We come in contact with a wide variety of people throughout our day. Whether it’s the guy in the library that peeked up from his biology textbook when you sat across the room from him or the girl you smiled at as you walked past on your way to class. No matter the difference, they are all people and they all have a different story. A story you don’t know.

I know a girl, so near and dear to my heart, that has that story that very few know. Or at least, you couldn’t tell by the way she carries herself every day. In passing, Rachelle will smile and say hi. If you need help figuring out if the oven is preheated to the right temperature for your chicken nuggets she’ll drop what she’s doing — just to make sure the oven is on and at 375.

She is someone who looks out for the good of others before herself — I’m sure we all know someone like that. It makes sense that she would be going to school for nursing. She carries the weight of a full-time student with a part-time job — oh, and don’t forget the 16 hours a week of nursing clinical on top of that. But she has a smile that masks her load.

Behind that smile you can’t tell that she goes to BioLife every week to donate plasma, because the $80 gets her home every weekend to sit beside her mother’s bed while she suffers from MDS —myelodysplastic syndrome.

Now if you're like me and your brain just doesn’t function properly when it comes to science-related things, let me explain this in the simplest of terms (thank you, Rachelle, for your nursing brain). MDS is basically cancer of the bone marrow, causing the production of damaged blood cells.
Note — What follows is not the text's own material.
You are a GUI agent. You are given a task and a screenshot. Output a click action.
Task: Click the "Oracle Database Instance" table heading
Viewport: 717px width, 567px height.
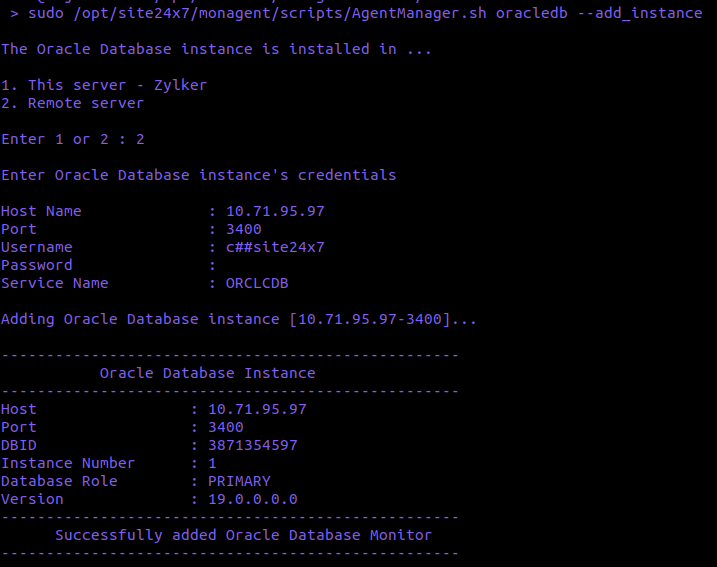point(207,373)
In her mother’s case, it's her white blood cells — which help the body fight infection.

It took endless trips to the doctor to finally figure out what was wrong, and once the doctors confirmed the MDS, the long road back to health began.

Right now her mother is taking residence at the Richard M. Schulze Family American Cancer Society Hope Lodge — a place where they provide free housing to cancer patients that are waiting treatment, in treatment or doing follow-up visits. She is currently waiting for a bone marrow transplant — the only option they have for potentially curing her condition. If doctors can’t do the transplant soon, progression of the damaged cells will spread within the year, turning her MDS into leukemia.

For the transplant to even begin, her body needs to be at the healthiest point possible. Because her damaged white blood cells have lowered her immune system, she has to be extremely careful when coming in contact with any person, food or thing.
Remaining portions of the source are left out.